The amendment would allow abortions up to 18 weeks after fertilization, rather than the 24 weeks used in most other ballot initiatives. It would also add exceptions beyond that for rape, incest or if the fetus would not survive outside the womb, and would expand upon the existing exception for the health of a pregnant woman. That, organizers say, would cover most of the abortions that used to happen in the state.

Critics of the measure argue that the amendment language, particularly around the exceptions, remains misleadingly broad and they have branded it as an extreme change. (In 2019, Arkansas approved a law that would ban abortion after 18 weeks.)

And even as they signed, some supporters of abortion rights said the measure didn’t go far enough.

“I wish it went farther,” Gabrielle Sandoval, 27, said after signing onto the petition at a Pride celebration in Little Rock. But, she added, “It’s a good step toward change.”

Canvassers said that broaching the topic of abortion with strangers in this corner of the South can be difficult. There are fears of incurring personal or professional backlash for signing.
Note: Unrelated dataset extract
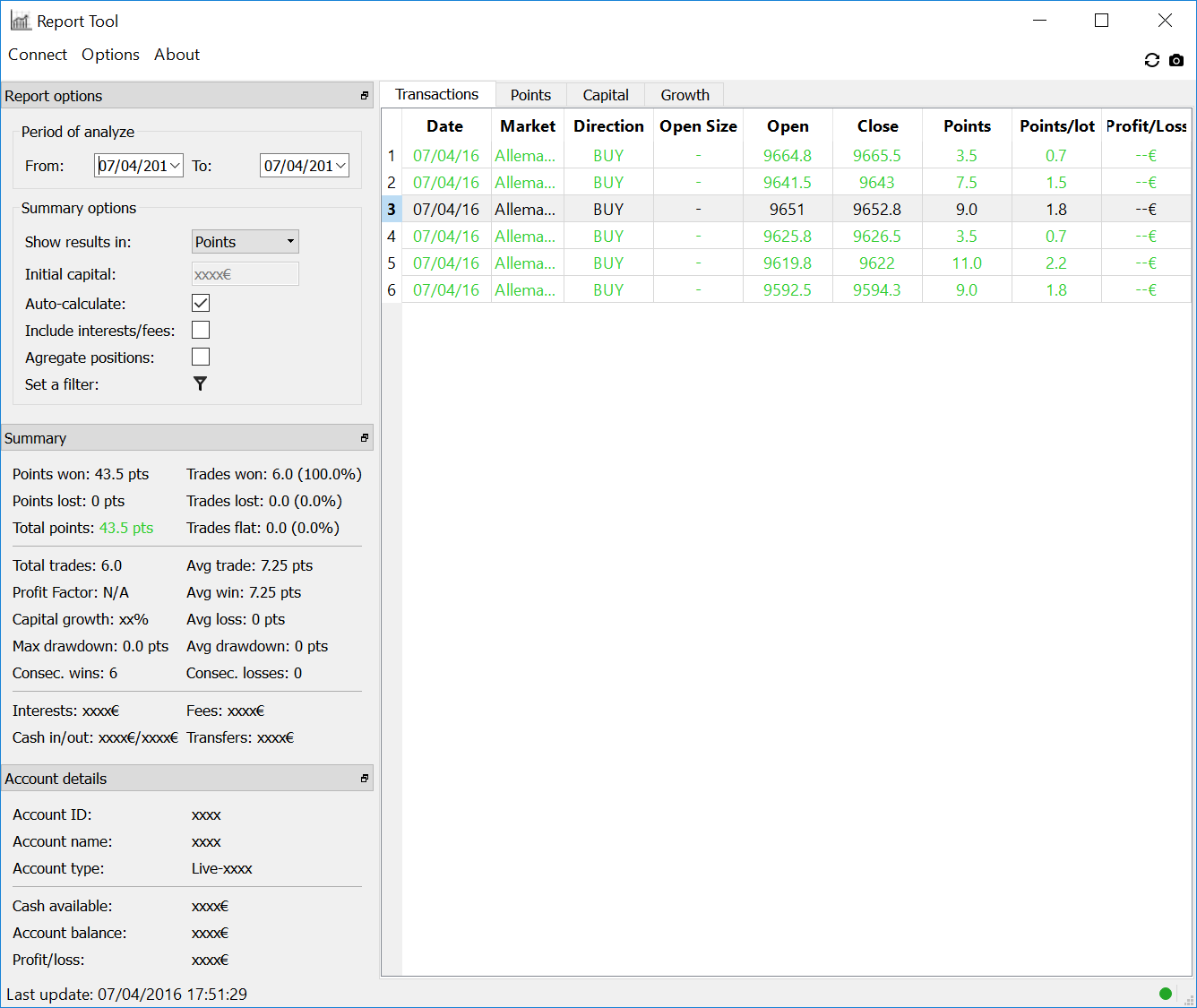Float the Summary panel using its icon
“I’m going to start with the hard one, the abortion one,” said Raymond Whiteside, as he waited with petitions for multiple ballot initiatives outside an evening community meeting in West Memphis, just across the river from Tennessee.
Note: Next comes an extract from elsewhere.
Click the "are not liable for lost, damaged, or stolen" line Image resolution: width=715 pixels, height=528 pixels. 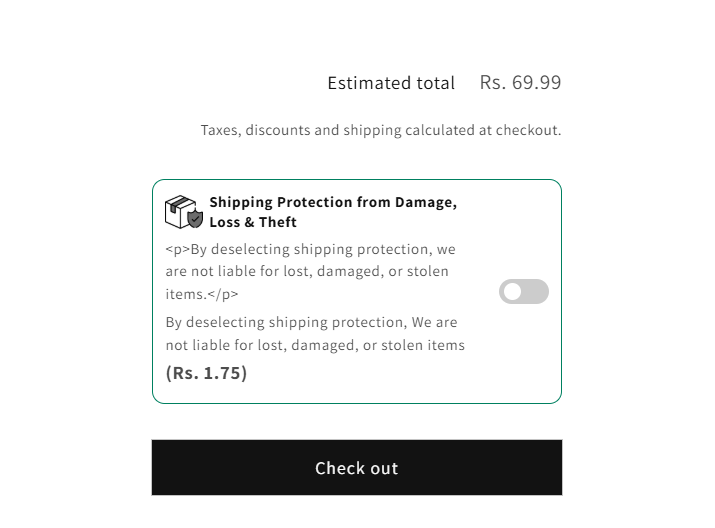307,271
While he collected a couple signatures, many people politely turned him down. Sometimes, other volunteers said, people came back, alone, to sign. Some said they were driven by a desire for more exceptions under the law, or by a discomfort with the government setting restrictions on health care.

At times, exchanges with counterprotesters or critics have escalated into threats, canvassers said. In June, the Family Council published the names of paid canvassers, obtained under public records law, fueling fears of personal or professional retaliation.
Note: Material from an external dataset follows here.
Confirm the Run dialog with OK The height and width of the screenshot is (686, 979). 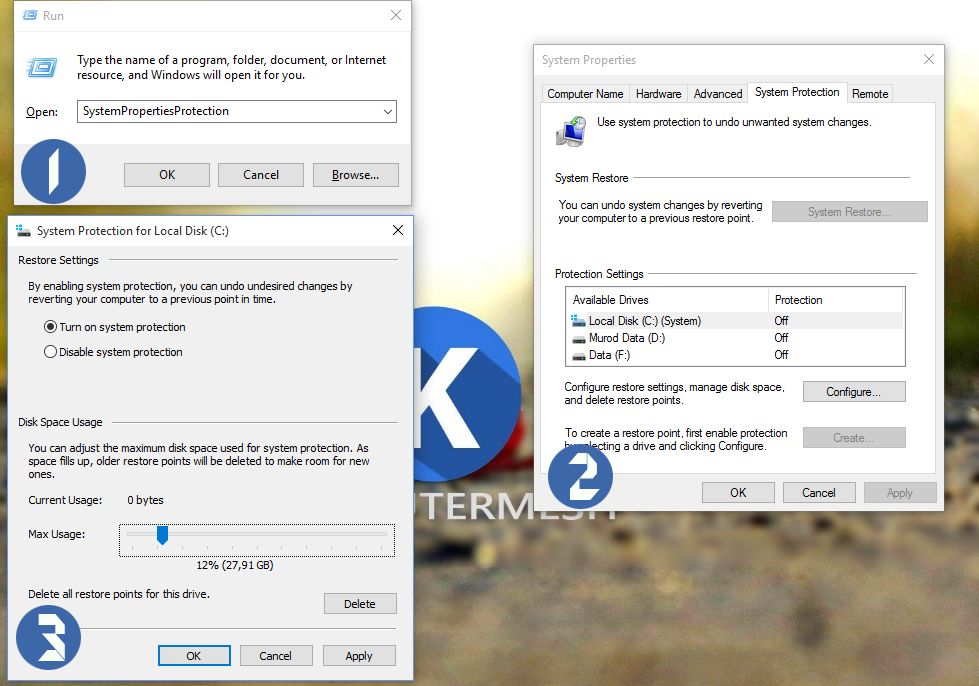[166, 174]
The effort has also invigorated new types of volunteers, including obstetricians frustrated by the legal quagmire, women who previously got abortions, retirees who remember gaining the right granted by Roe and young women angry that they don’t have it anymore.

“This is not me. I’m an introvert,” said Norma Smith, 69, a former obstetrician in Fort Smith. Collecting signatures, she said, “makes you feel like you are doing something.”

They have set up alongside food truck rallies and at festivals, and they even moved among the crowd gathered for the annual bathtub races in Hot Springs, a local tradition where teams wheel sloshing tubs down Central Avenue.

Standing on the sidelines of the races, Ted Harps said he was enthusiastic about former President Donald J. Trump’s ambitions to return to the White House. But Mr. Harps, a retired AT&T technician, took a minute to sign onto the petition because, he said, Arkansas had gone too far with its abortion ban.

“It’s between you and your God what you decide to do,” Mr. Harps, 66, said. He added, “It’s none of my business — you guys, the females deal with it.”

Elizabeth Dias contributed reporting.